My last post included a badges and credentials Venn diagram that elicited a fair number of responses, and in turn, triggered a number of my own considerations. An important conclusion: we must at least roughly agree on what open badges are and how they are being used if we’re to have a constructive discussion about the accuracy of a Venn diagram that illustrates open badges and credentials as an incomplete overlap. It’s also worthwhile to reference where they are being used so as to situate the conversation. In short, they are being issued in high schools, out-of-school environments, workforce, colleges and universities, and notably less so in social and civic environments, although there are inspiring efforts concentrated to increase that activity. Even that encompassing swath may not present a complete picture of the spread of open badges.
A version of the phrase attributed to Heraclitus, You can’t step into the same river twice, seems an apt way to describe the open badge ecosystem during the last five years: iterating, testing, and improving. It’s fair to say that the previous Venn diagram visually spotlighted a limited aspect of a much larger conceptual conversation about how and where this new credentialing world is moving — and where it may considering moving. Right now the credentialing world is also part of that swiftly moving river as it struggles to accommodate new members. The great part?
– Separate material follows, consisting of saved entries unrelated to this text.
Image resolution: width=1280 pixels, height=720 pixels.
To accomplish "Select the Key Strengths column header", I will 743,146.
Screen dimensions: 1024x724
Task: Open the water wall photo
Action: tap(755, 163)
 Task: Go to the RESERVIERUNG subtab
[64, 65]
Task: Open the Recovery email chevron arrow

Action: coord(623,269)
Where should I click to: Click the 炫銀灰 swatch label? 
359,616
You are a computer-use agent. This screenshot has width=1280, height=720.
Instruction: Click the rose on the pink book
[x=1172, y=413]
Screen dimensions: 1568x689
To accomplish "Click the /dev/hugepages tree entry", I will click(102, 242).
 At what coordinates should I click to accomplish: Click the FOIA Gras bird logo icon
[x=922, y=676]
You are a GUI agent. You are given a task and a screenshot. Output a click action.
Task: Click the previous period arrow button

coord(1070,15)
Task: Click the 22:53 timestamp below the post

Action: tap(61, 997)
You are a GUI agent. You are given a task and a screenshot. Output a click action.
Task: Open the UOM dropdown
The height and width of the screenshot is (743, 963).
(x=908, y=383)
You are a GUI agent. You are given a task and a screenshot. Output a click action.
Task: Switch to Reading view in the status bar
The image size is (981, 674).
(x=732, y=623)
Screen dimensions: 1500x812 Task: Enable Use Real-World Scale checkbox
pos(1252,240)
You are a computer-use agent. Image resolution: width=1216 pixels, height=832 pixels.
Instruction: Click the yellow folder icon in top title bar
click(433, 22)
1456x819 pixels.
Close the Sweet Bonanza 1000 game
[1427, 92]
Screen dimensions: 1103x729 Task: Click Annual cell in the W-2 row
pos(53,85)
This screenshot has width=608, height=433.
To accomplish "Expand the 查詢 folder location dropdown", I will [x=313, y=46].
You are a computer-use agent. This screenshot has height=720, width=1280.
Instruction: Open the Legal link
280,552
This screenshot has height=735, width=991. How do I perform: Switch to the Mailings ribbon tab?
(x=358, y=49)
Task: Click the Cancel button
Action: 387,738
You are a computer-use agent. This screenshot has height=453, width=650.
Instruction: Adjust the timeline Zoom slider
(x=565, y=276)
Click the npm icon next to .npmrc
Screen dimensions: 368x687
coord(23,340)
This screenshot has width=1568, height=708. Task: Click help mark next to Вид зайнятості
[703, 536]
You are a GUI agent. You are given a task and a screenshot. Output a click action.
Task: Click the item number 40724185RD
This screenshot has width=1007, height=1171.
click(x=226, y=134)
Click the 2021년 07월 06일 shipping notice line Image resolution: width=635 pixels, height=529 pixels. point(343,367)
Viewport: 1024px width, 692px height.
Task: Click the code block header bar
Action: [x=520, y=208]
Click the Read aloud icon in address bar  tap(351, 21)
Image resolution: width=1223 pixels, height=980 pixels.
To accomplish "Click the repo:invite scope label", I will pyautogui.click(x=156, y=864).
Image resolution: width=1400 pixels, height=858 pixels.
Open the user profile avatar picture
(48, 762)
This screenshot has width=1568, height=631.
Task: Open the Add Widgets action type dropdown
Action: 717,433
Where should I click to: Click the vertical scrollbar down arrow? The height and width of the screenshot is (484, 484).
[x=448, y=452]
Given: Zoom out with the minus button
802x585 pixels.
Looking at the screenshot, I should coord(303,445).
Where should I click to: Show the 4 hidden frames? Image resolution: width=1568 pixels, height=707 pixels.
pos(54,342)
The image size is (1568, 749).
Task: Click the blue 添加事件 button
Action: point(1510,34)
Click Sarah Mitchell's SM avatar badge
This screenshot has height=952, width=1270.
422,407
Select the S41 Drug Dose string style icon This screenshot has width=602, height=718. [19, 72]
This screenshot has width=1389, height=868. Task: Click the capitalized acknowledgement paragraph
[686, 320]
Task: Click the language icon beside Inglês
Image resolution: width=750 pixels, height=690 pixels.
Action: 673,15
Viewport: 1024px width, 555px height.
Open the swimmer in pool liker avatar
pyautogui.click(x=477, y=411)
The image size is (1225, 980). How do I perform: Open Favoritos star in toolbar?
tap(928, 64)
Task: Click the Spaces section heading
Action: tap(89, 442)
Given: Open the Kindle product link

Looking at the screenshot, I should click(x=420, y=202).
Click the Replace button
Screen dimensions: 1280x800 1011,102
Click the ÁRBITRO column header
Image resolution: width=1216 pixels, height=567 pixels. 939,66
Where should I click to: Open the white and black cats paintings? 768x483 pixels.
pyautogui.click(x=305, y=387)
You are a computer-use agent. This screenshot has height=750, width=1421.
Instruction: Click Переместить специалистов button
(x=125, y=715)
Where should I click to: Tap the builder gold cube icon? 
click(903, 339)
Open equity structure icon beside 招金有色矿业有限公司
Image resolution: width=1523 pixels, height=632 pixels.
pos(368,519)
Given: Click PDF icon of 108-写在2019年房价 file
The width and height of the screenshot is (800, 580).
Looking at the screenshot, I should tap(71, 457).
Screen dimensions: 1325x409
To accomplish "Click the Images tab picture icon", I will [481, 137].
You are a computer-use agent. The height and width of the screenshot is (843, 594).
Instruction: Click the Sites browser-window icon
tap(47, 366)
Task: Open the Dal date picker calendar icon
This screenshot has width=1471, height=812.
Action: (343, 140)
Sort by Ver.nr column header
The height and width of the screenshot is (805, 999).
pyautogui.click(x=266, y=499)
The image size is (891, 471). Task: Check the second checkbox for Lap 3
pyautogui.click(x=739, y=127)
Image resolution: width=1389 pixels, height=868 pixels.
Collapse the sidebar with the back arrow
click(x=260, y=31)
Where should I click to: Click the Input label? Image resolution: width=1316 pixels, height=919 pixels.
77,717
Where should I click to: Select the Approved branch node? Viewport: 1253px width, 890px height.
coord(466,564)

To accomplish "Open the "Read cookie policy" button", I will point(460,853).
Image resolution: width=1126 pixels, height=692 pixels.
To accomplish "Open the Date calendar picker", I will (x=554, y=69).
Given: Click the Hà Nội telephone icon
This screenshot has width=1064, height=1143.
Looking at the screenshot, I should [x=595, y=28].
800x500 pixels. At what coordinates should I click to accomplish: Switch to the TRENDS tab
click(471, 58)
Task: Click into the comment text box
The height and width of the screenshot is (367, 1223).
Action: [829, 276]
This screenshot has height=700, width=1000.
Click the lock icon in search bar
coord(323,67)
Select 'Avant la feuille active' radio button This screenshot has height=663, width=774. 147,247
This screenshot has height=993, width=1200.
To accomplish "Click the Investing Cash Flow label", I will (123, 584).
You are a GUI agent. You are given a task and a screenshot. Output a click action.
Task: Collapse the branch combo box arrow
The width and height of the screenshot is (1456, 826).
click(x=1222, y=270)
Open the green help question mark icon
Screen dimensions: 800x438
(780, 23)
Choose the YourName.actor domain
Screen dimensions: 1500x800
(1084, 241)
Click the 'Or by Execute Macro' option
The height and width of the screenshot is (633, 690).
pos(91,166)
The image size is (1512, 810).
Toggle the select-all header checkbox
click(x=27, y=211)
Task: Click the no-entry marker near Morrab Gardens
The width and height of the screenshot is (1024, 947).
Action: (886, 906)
We, the open badges community who have been building badge systems over the last half decade, can help to structure and influence the direction.
A constantly growing and evolving ecosystem is difficult to capture in a visual. And yet, there are numerous benefits to distilling things down to a visual representation, not the least of which is improved insight about its parts and a sense of its gestalt. To that end, I’ve prepared another graphic to illustrate the inherent flexibility and dynamic potential of badges, focused on where they might be issued / used / consumed.
Assertion: An open badge can be designed to represent a small thing, such as a fundamental principle or a single competency (micro level) — and an open badge can also be designed to represent a large thing, like a competency set, or a license, or a degree (macro level). This visual illustrates that badges can be used to represent any credential currently being issued. This may seem like a minor thing to visualize, but given what badges can represent, it’s one that is definitely worth understanding. Why?
Nothing else in the credentialing world operates like open badges.
Badges can slot into a variety of environments and be used in a myriad of ways, and so are the chameleon of the credentialing world. Or maybe they’re the cuttlefish of the credentialing world: able to assume various conceptual shapes and sizes according to their context. Either way, chameleon or cuttlefish, they are unique. For some people this wide ranging flexibility — to grow to the size of a degree and shrink to the size of an essential component — is a feature and for others, it’s a bug. Again, because nothing else has the capacity to be as flexible as this in the current credentialing world.
The last post’s Venn diagram referenced this dynamism in a roundabout way that may not have been readily apparent. But now that this power has been teased out with this discussion and visualization, what are your thoughts, open badges community? Are all badges credentials, regardless of conceptual size, depth of assessment, or amount of criteria? Or are some badges as big as our current understanding of credentials, and some badges as small as elementary principles within a course or experience?
Looking forward to hearing your thoughts.